O Estado de S.Paulo - 25/06
Complicou de vez o ambiente da economia brasileira, com as turbulências esperadas no mercado de câmbio e inesperadas dos protestos que ganharam as ruas do País. As margens de manobra da política econômica ficaram agora, com o desenrolar dos novos acontecimentos internos e externos, ainda mais apertadas.
A chamada "nova matriz" de política econômica já vinha fazendo água antes mesmo do advento dessas forças com potencial desestabilizador. A crença de que juros básicos mais baixos teriam o condão de destravar o investimento e, com isso, suportar expansão do consumo, sem pressões inflacionárias incontornáveis, não foi confirmada pela realidade.
Mesmo numa trajetória de baixo crescimento e de deterioração das contas externas, os juros voltaram a subir. Agora, com a reversão abrupta da tendência de valorização do real, terão de subir mais, para evitar estragos inflacionários ainda maiores. A forte volatilidade externa, decorrente da decisão americana de refrear a injeção de liquidez praticada nos últimos anos, foi a pá de cal da "nova matriz".
O diagnóstico crítico desse desenlace aponta para um excesso de medidas de fôlego curto e amplitude limitada que, em combinação com hesitações na abertura de concessões na área de infraestrutura, inibiu os investimentos e tirou potência da política econômica. Para completar o cenário negativo, isenções, desonerações e trucagens contábeis, em ambiente de encolhimento das receitas públicas, produziram uma expansão fiscal disfuncional que, aos poucos, com a persistência da inflação, foi perdendo a capacidade de manter o consumo aceso.

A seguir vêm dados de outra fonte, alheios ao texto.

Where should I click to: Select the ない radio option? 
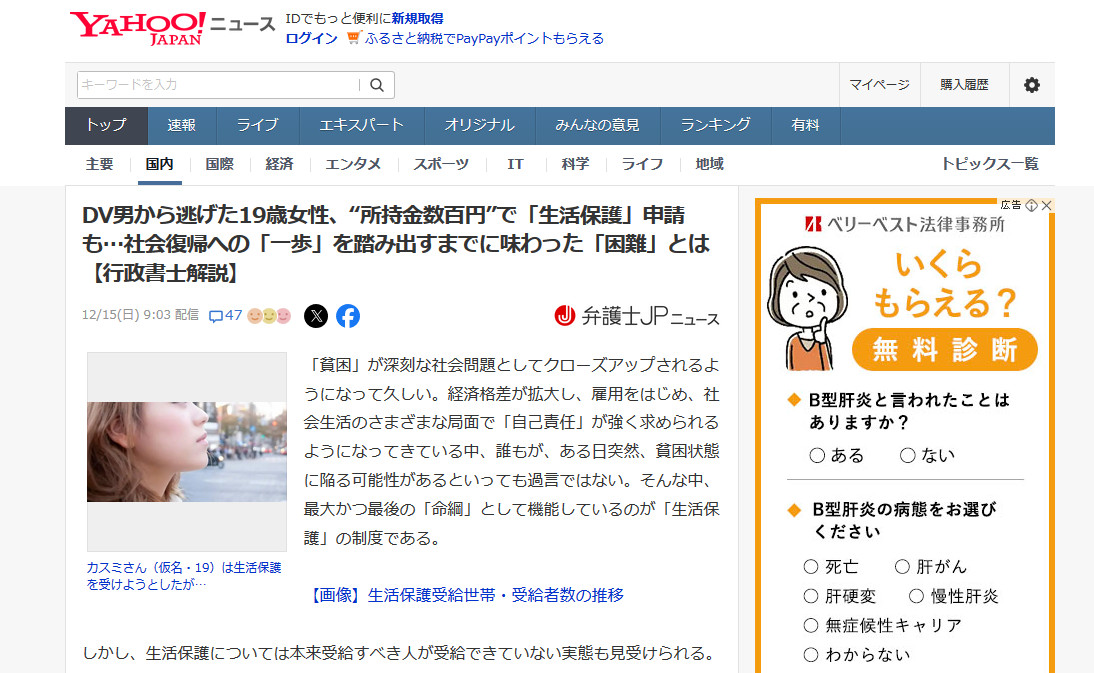click(x=907, y=456)
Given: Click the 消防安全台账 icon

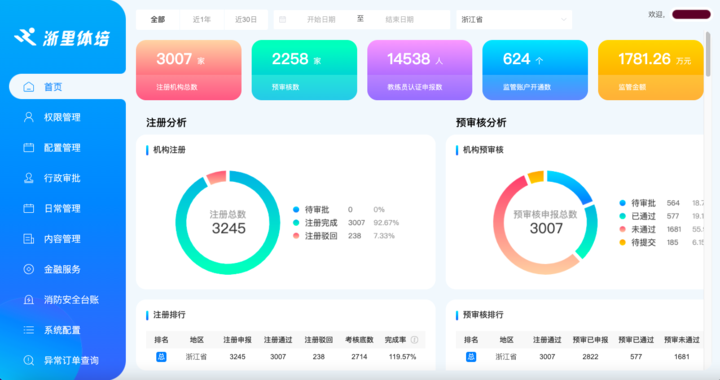Looking at the screenshot, I should pyautogui.click(x=28, y=300).
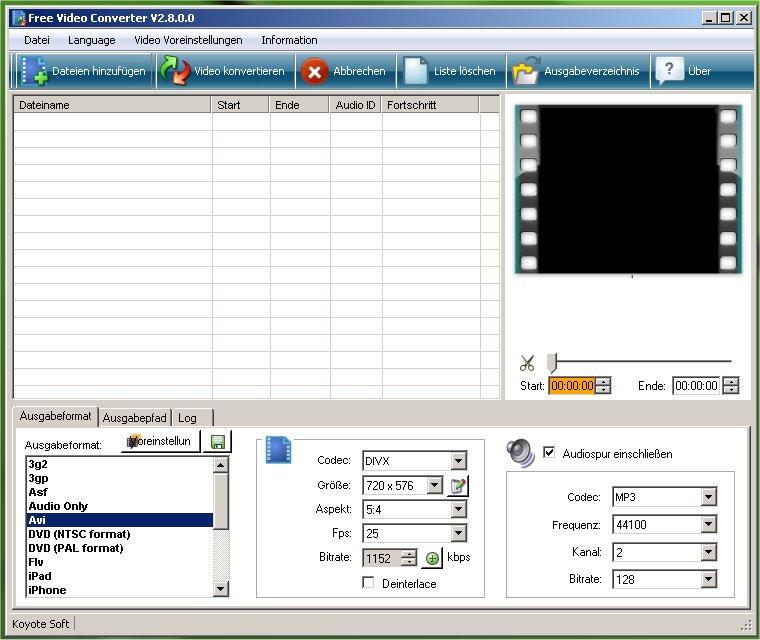The width and height of the screenshot is (760, 640).
Task: Start conversion with Video konvertieren icon
Action: (x=175, y=71)
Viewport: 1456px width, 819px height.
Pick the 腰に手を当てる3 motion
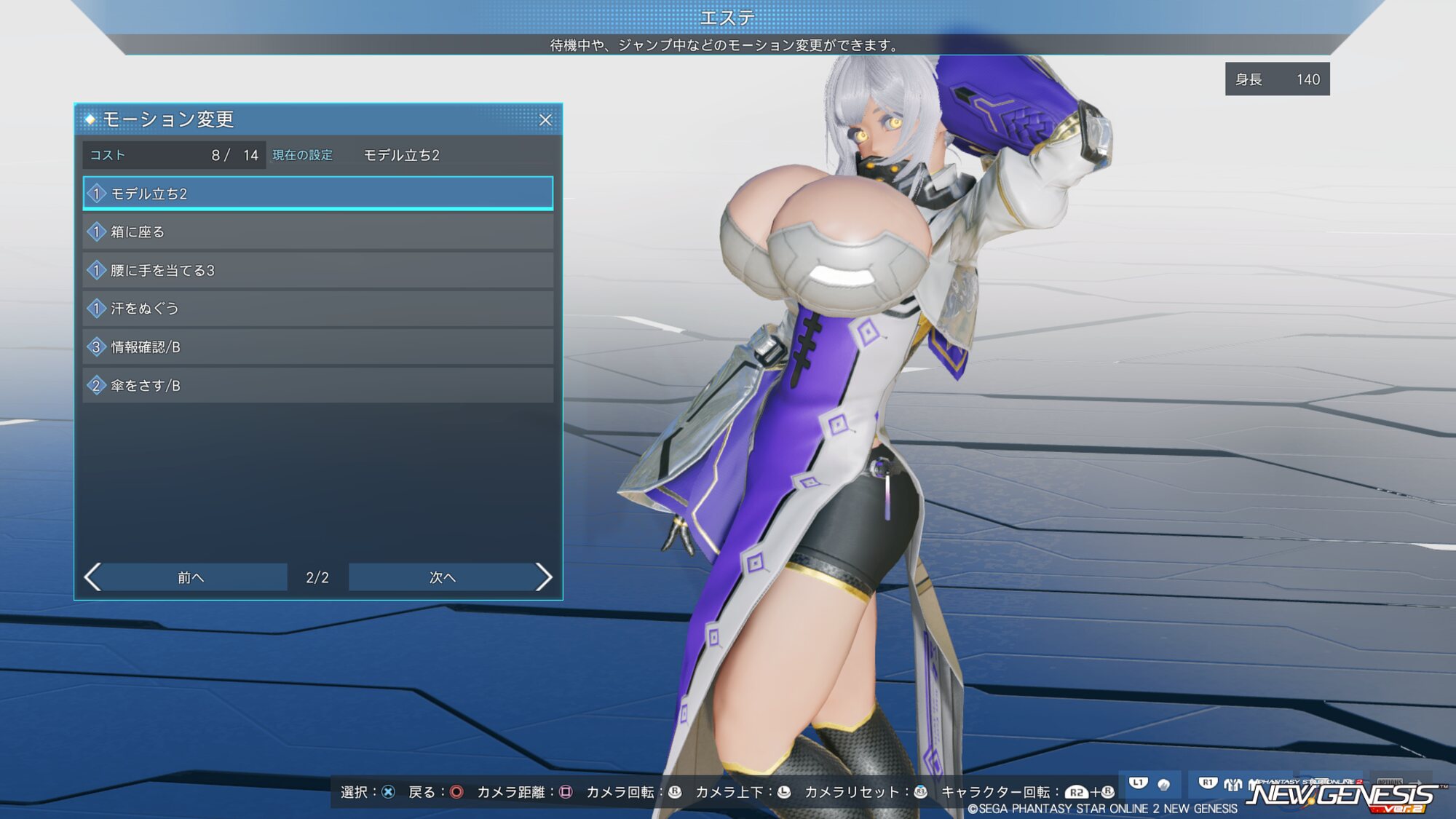coord(318,271)
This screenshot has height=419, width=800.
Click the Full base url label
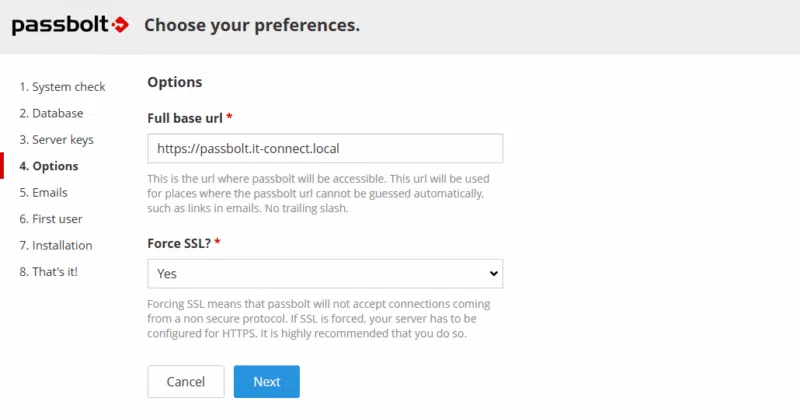coord(185,118)
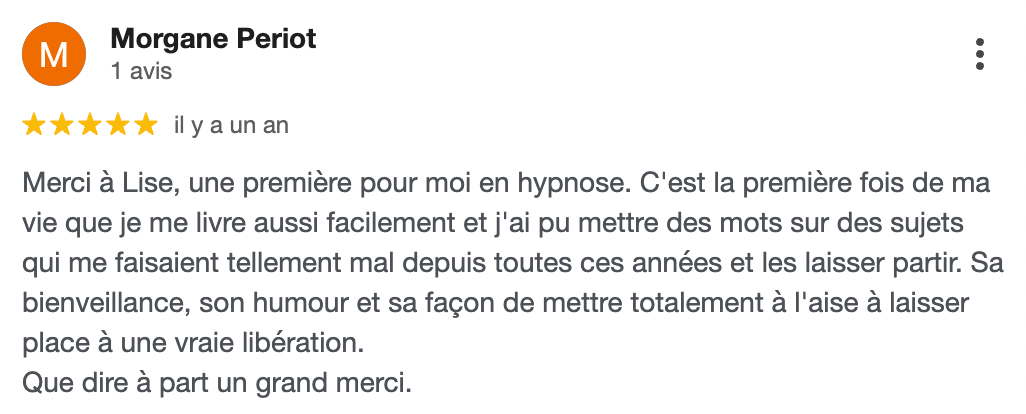
Task: Click the fourth yellow rating star
Action: 117,125
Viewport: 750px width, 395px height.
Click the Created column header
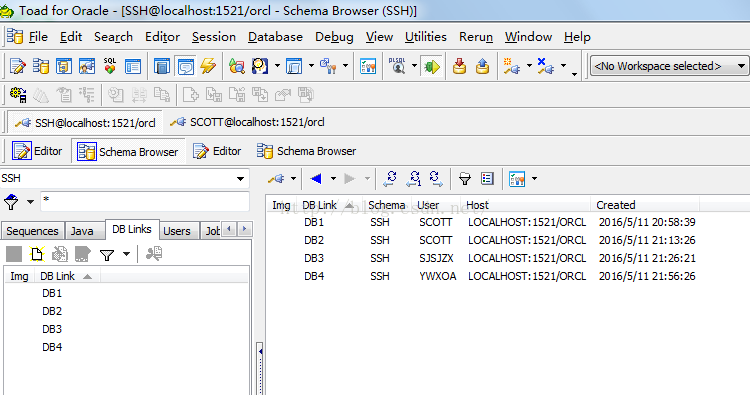point(616,205)
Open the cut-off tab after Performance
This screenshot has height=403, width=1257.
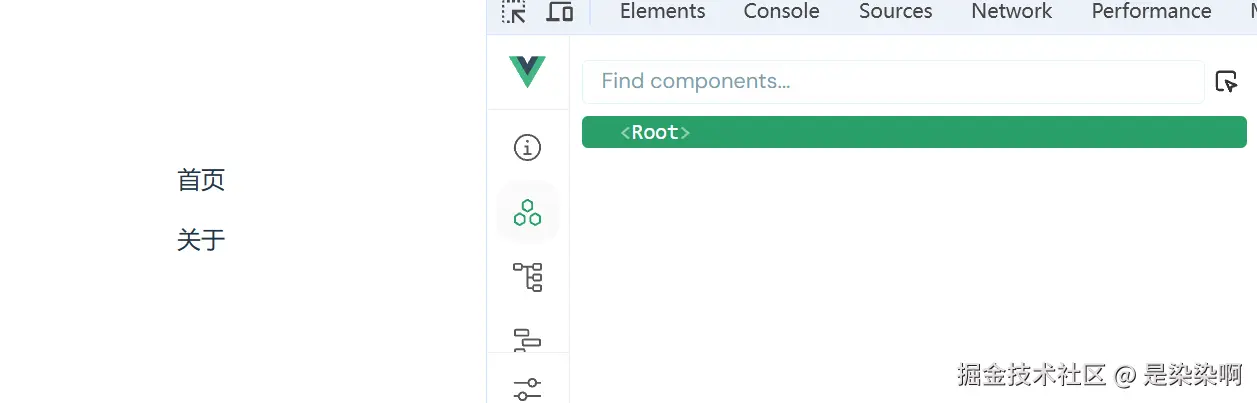1252,12
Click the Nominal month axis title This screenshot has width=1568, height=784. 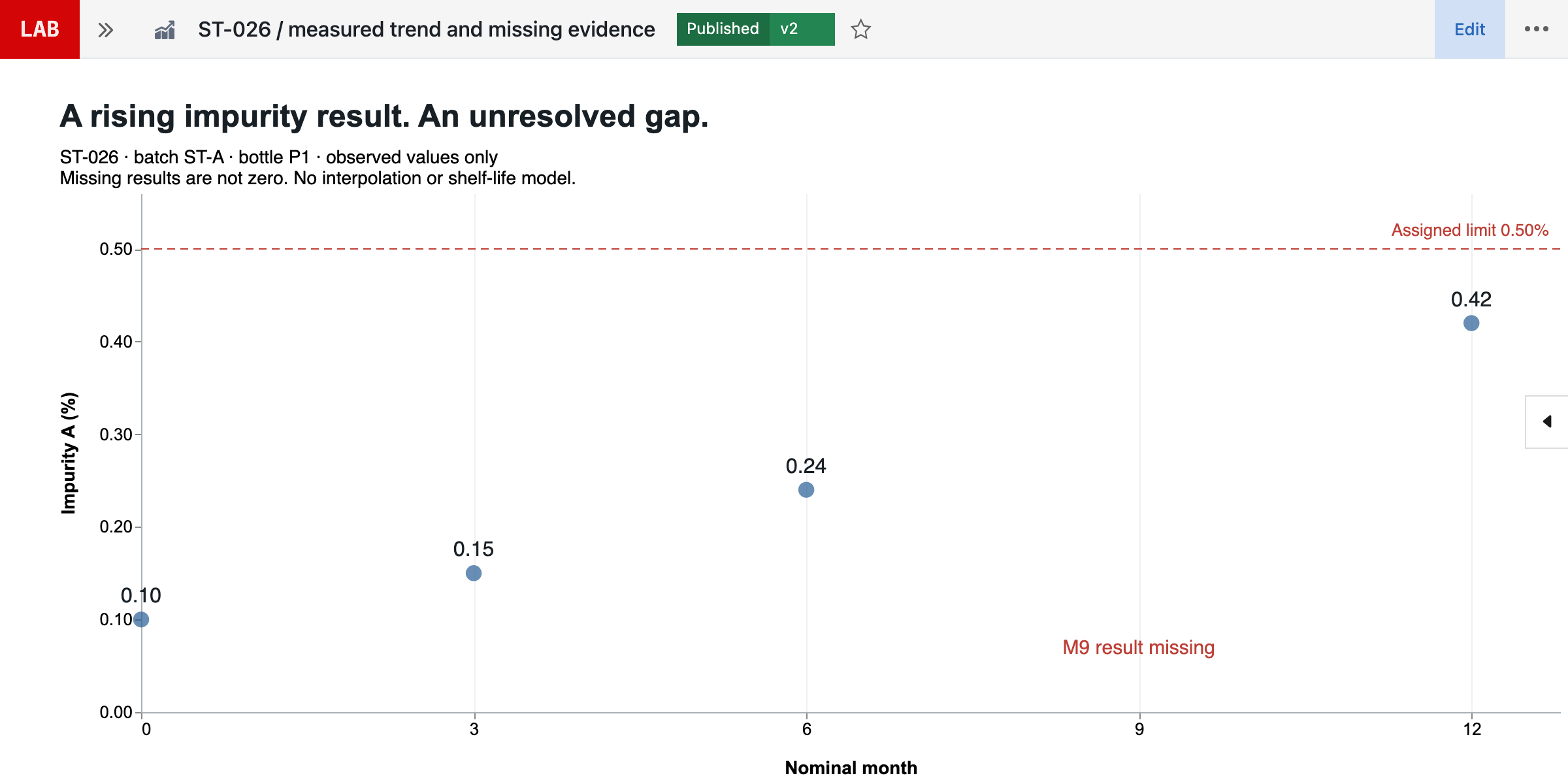(851, 767)
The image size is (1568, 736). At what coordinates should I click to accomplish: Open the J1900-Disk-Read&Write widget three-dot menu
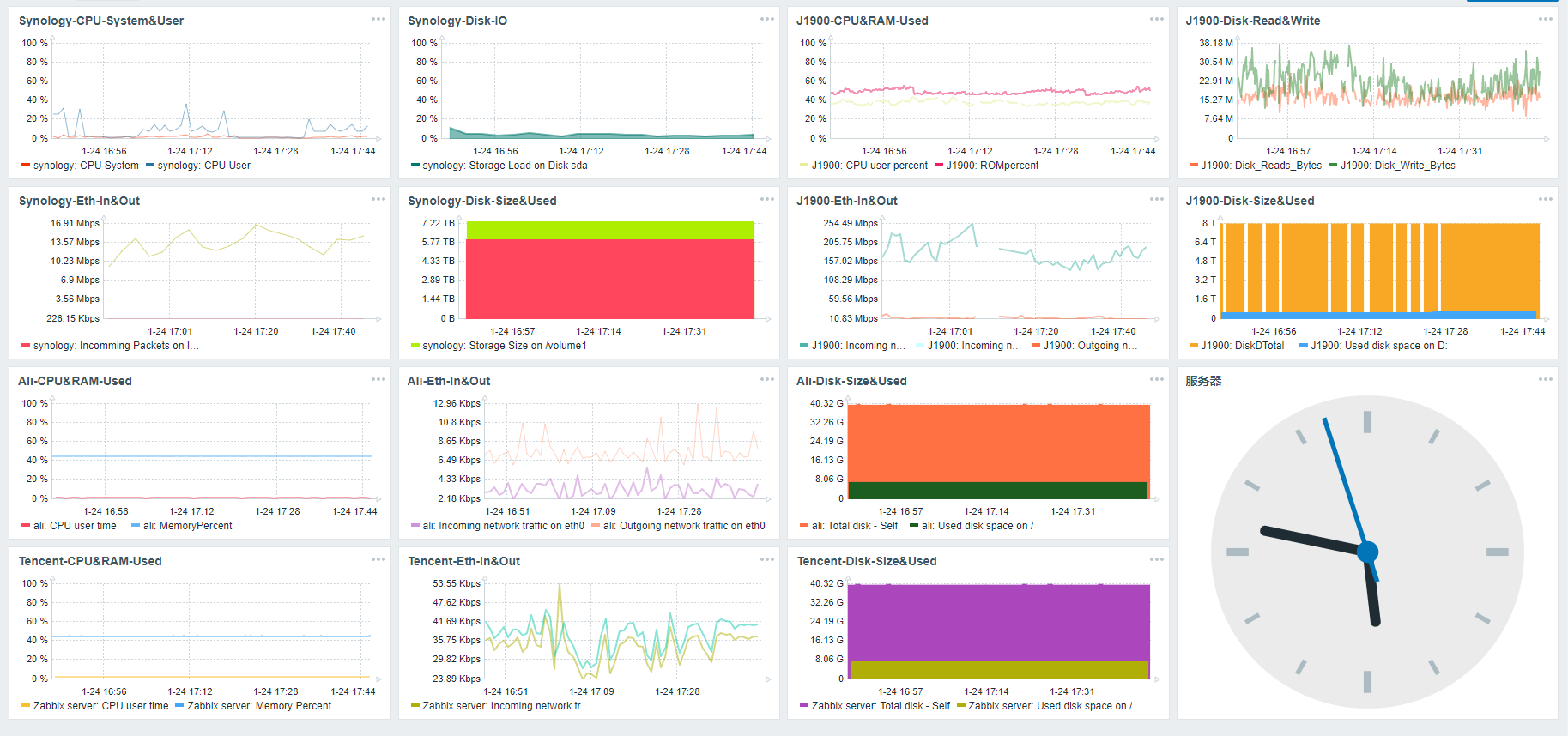(x=1545, y=19)
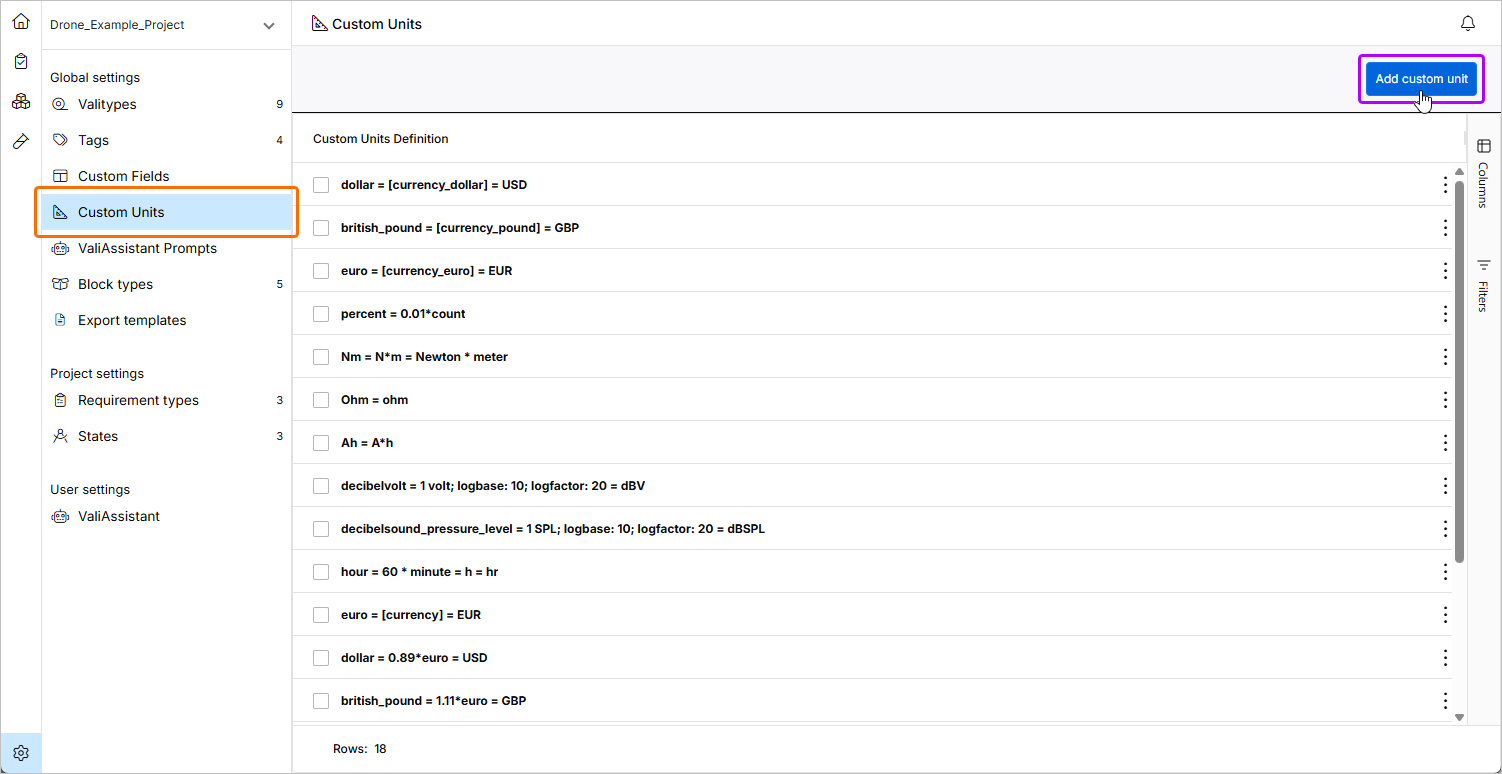Screen dimensions: 1502x774
Task: Click the notification bell icon
Action: 1468,24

Natural que quadro tão adverso alimente nostalgias do tripé meta de inflação, responsabilidade fiscal e câmbio flutuante - inaugurado com Fernando Henrique em 1999, mantido por Lula e pouco a pouco abandonado por Dilma. Pode ser que, na ausência de políticas alternativas, mais adequadas à nova realidade introduzida pela crise global, a restauração do tripé ainda seja uma saída possível do momento.
É preciso lembrar, contudo, que o modelo de ortodoxia cambial, fiscal e de contenção de preços não é uma panaceia. Na verdade, as evidências mostram que, salvo em condições especiais, o tripé é incapaz de evitar baixo crescimento, inflação alta e riscos de crises cambiais.
Sob a vigência do tripé em estado puro, no segundo mandato de FHC, por exemplo, a média anual de inflação ficou 8,8% e o crescimento médio anual não passou de 2,1%. Em 2001, com tripé e tudo, a economia só cresceu 1,3% e a inflação chegou a 7,67% (centro da meta de 4%, com banda de 2 pontos). Foi pior ainda no ano seguinte, na passagem para Lula, quando a inflação bateu em 12,53% (meta de 3,5% e banda de 2 pontos) e o crescimento resumiu-se a 2,6%, num período de disparada da cotação do dólar e de crise cambial - esta só acalmada com a negociação em bases extraordinárias de um acordo com o FMI.
Em sua relativamente curta história, o tripé só produziu resultados sem ressalvas em alguns anos dos governos de Lula. Mas, então, o tripé precisou de uma quarta perna para mostrar o seu valor - a do setor externo. O fato é que sem saldos comerciais positivos, que limitem os déficits em contas correntes, e sem ingressos de recursos externos, o tripé não faz milagres.
Lula contou com a boa sorte da alta na cotação das commodities básicas e um período de abundante liquidez global. Assim foi possível manter o câmbio valorizado sem risco de crise cambial. E assim o País cresceu, mesmo com juros altos, incorporou novos consumidores, sem pressionar a inflação, e ainda fez a festa dos rentistas. Lula, porém, não soube aproveitar a chance que se apresentou para livrar a economia da sina do baixo crescimento e da valorização da moeda, que ajuda a segurar a inflação, mas potencializa o risco de crises cambiais. Essa triste sina volta a nos assombrar.